Stored records
=== Section Start ===
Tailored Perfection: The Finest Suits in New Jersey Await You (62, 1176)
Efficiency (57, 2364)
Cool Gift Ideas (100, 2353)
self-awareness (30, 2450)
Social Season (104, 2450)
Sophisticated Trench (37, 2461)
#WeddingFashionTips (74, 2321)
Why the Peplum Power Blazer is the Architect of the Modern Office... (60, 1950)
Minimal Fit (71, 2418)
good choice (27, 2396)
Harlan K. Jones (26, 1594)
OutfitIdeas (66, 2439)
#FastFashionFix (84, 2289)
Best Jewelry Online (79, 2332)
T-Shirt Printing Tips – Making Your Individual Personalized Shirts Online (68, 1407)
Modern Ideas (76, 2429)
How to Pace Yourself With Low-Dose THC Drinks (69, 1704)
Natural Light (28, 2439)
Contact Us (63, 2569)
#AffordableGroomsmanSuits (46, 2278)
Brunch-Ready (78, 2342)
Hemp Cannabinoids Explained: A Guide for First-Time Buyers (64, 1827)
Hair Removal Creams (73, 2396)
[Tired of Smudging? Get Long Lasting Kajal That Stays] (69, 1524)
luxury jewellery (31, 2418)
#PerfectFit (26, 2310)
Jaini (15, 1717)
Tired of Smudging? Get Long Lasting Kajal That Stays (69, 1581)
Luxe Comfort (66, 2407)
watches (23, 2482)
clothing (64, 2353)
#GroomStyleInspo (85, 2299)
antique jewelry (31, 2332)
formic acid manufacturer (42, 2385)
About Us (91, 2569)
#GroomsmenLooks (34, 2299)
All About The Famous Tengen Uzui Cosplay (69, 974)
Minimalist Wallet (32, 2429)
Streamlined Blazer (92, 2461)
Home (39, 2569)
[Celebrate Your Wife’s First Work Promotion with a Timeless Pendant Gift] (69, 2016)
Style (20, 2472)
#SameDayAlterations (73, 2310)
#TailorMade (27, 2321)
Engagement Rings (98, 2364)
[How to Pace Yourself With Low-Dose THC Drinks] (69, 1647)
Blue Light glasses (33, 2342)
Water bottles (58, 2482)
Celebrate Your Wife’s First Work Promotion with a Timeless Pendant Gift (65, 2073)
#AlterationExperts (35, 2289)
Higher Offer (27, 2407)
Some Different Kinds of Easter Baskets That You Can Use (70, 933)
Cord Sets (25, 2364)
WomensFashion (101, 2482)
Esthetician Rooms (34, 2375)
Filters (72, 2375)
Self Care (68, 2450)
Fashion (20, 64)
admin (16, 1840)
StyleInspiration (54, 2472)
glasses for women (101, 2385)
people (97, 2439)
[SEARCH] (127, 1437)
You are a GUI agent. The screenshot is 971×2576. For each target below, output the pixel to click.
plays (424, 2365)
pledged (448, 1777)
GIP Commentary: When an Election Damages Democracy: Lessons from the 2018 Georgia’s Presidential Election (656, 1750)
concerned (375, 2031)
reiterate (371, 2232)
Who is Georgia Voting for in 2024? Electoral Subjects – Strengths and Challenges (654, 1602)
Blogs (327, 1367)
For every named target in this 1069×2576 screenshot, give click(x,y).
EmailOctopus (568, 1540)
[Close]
=== Section End ===
:: WHAT THE EXERCISE ASKS ::
Keep the wording exact. Give all of the records again.

:: EXPECTED ANSWER ::
Tailored Perfection: The Finest Suits in New Jersey Await You (62, 1176)
Efficiency (57, 2364)
Cool Gift Ideas (100, 2353)
self-awareness (30, 2450)
Social Season (104, 2450)
Sophisticated Trench (37, 2461)
#WeddingFashionTips (74, 2321)
Why the Peplum Power Blazer is the Architect of the Modern Office... (60, 1950)
Minimal Fit (71, 2418)
good choice (27, 2396)
Harlan K. Jones (26, 1594)
OutfitIdeas (66, 2439)
#FastFashionFix (84, 2289)
Best Jewelry Online (79, 2332)
T-Shirt Printing Tips – Making Your Individual Personalized Shirts Online (68, 1407)
Modern Ideas (76, 2429)
How to Pace Yourself With Low-Dose THC Drinks (69, 1704)
Natural Light (28, 2439)
Contact Us (63, 2569)
#AffordableGroomsmanSuits (46, 2278)
Brunch-Ready (78, 2342)
Hemp Cannabinoids Explained: A Guide for First-Time Buyers (64, 1827)
Hair Removal Creams (73, 2396)
[Tired of Smudging? Get Long Lasting Kajal That Stays] (69, 1524)
luxury jewellery (31, 2418)
#PerfectFit (26, 2310)
Jaini (15, 1717)
Tired of Smudging? Get Long Lasting Kajal That Stays (69, 1581)
Luxe Comfort (66, 2407)
watches (23, 2482)
clothing (64, 2353)
#GroomStyleInspo (85, 2299)
antique jewelry (31, 2332)
formic acid manufacturer (42, 2385)
About Us (91, 2569)
#GroomsmenLooks (34, 2299)
All About The Famous Tengen Uzui Cosplay (69, 974)
Minimalist Wallet (32, 2429)
Streamlined Blazer (92, 2461)
Home (39, 2569)
[Celebrate Your Wife’s First Work Promotion with a Timeless Pendant Gift] (69, 2016)
Style (20, 2472)
#SameDayAlterations (73, 2310)
#TailorMade (27, 2321)
Engagement Rings (98, 2364)
[How to Pace Yourself With Low-Dose THC Drinks] (69, 1647)
Blue Light glasses (33, 2342)
Water bottles (58, 2482)
Celebrate Your Wife’s First Work Promotion with a Timeless Pendant Gift (65, 2073)
#AlterationExperts (35, 2289)
Higher Offer (27, 2407)
Some Different Kinds of Easter Baskets That You Can Use (70, 933)
Cord Sets (25, 2364)
WomensFashion (101, 2482)
Esthetician Rooms (34, 2375)
Filters (72, 2375)
Self Care (68, 2450)
Fashion (20, 64)
admin (16, 1840)
StyleInspiration (54, 2472)
glasses for women (101, 2385)
people (97, 2439)
[SEARCH] (127, 1437)
You are a GUI agent. The screenshot is 971×2576. For each target below, output the pixel to click.
plays (424, 2365)
pledged (448, 1777)
GIP Commentary: When an Election Damages Democracy: Lessons from the 2018 Georgia’s Presidential Election (656, 1750)
concerned (375, 2031)
reiterate (371, 2232)
Who is Georgia Voting for in 2024? Electoral Subjects – Strengths and Challenges (654, 1602)
Blogs (327, 1367)
For every named target in this 1069×2576 screenshot, give click(x,y).
EmailOctopus (568, 1540)
[Close]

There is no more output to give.